Oireachtas Joint and Select Committees
Wednesday, 27 March 2019
Joint Oireachtas Committee on Children and Youth Affairs
Recruitment and Retention of Social Workers: Discussion
Mr. Joe McCarthy:
I put it like that to show just how significant and important this issue of staff retention and recruitment within Tusla is. We are talking more specifically about staff retention and recruitment within child protection and welfare services. When we talk about the recruitment and retention of social workers within child protection and family welfare, we are talking about child protection. In essence, we are talking about the regard we give it, how we value it, and what we are doing about it. Politicians know better than I do that child protection in the history of our relatively new Republic and State has not always been a priority, and the contrary has been the case. This is what gave rise to our industrial schools and the various scandals of the Magdalen laundries, mother and baby homes and institutional abuse at various levels. I am delighted that child protection and welfare is within the political arena, which is where it belongs. We are talking about political commitments and priorities. It has not always got the priority and the commitment it deserves. We are talking here about the most vulnerable of society, the hidden side that has been referred to by Ms McGuirk.

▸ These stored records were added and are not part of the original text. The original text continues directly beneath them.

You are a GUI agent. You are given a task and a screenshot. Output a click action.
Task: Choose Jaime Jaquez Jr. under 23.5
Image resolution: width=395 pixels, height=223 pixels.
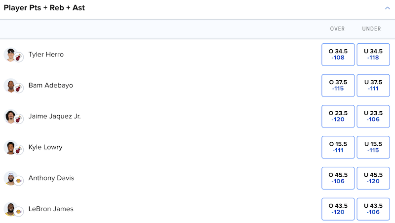[x=373, y=116]
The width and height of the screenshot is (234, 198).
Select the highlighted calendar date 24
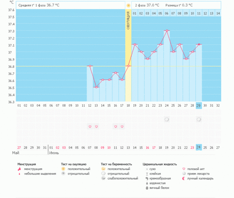199,147
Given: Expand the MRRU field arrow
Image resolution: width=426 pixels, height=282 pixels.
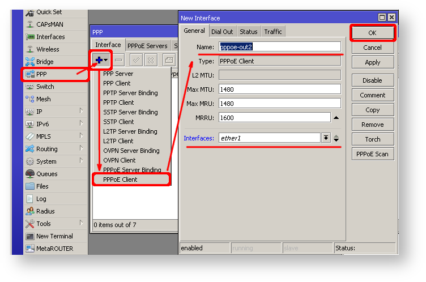Looking at the screenshot, I should click(x=336, y=118).
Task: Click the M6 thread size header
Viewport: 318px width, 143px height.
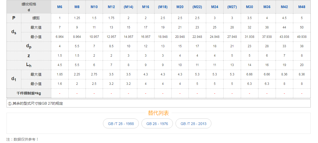Action: [x=60, y=7]
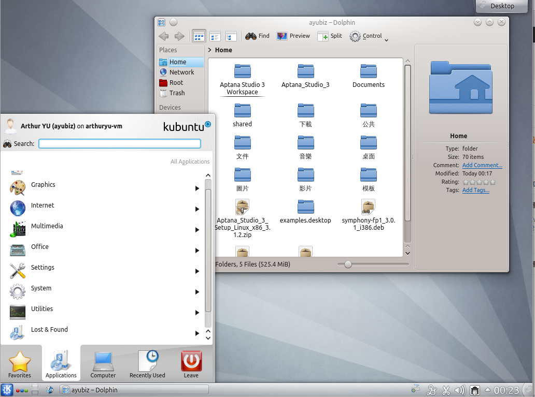Image resolution: width=535 pixels, height=397 pixels.
Task: Open Find with the binoculars icon
Action: pyautogui.click(x=251, y=36)
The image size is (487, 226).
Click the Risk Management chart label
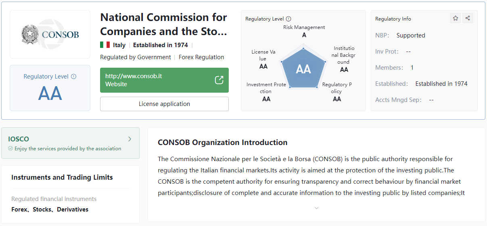pyautogui.click(x=304, y=27)
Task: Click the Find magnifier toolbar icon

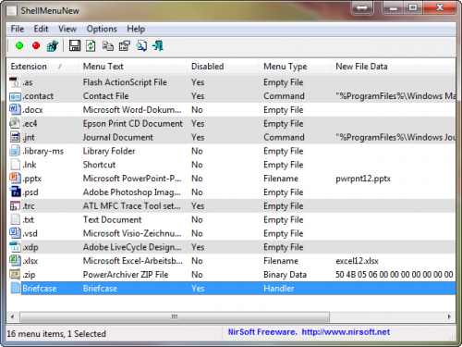Action: (x=141, y=46)
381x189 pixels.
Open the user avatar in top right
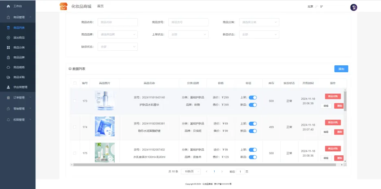click(353, 7)
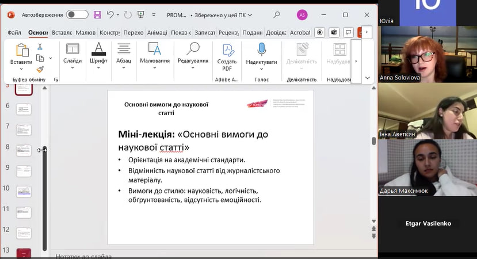Click the Format Painter brush icon
The height and width of the screenshot is (259, 477).
40,70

I was following very closely the conversation the committee had with the Irish Foster Care Association, and that raised some very interesting topics which were raised also by speakers on other days. One of the dangers is that we run the risk of reducing the very complex work of child protection and social work to a set of tasks and duties. There is almost the impression that anybody can do this work. I do not believe it is as black and white or as simple as that and is far more complex.
It would be very difficult to give the committee a picture of what a social worker does at any given time because they have different roles. Once referral comes in and is activated, the assessment begins immediately of what is to be done, what the identified needs are, followed by the putting in place of a plan of action and engagement with the family and children to see what is to be done. There may be different people involved with that. The duty and intake section does the screening and initial contact, and then decisions are made whether further contact or assessment is needed. The decision may be to go to court or not or to work in the community with preventative and supportive work.
One thing that was mentioned earlier and which is key to all of this, and this was mentioned by one of the previous speakers, is that social work, be it child protection or otherwise, is about getting involved in people's lives, intervening with them, trying to make a difference, and having good outcomes. That depends very much on the individual and training, but essentially it rests on the relationship that can be built up between the social worker and the child or the family. One of the aspects at the nub of the current crisis is that for various reasons and due to a lot of significant developments recently, social workers in child protection have transformed that role from what it was 15 years ago and it is not recognisable now. That core piece of work in having enough time to develop a relationship with a child or a family to make a difference over time, which for many is at the core of social work in any setting, is not possible. Perhaps the committee might be able to explore a little further the developments that have taken place in the past ten to 15 years. Social work, like any other profession, happens in a particular context. This was mentioned by other speakers on other occasions, where it is acknowledged by observers in the social work field that the decision to create a Department of Children and Youth Affairs and the subsequent establishment of Tusla as the child and family agency was a political imperative and very welcome. It was set up far too quickly with a totally insufficient budget. That accounts to a great extent for the immediate problems we might be experiencing. Tusla was expected to do an awful lot and did not have the wherewithal to do it. It was set up too with a budget that was and still is totally insufficient.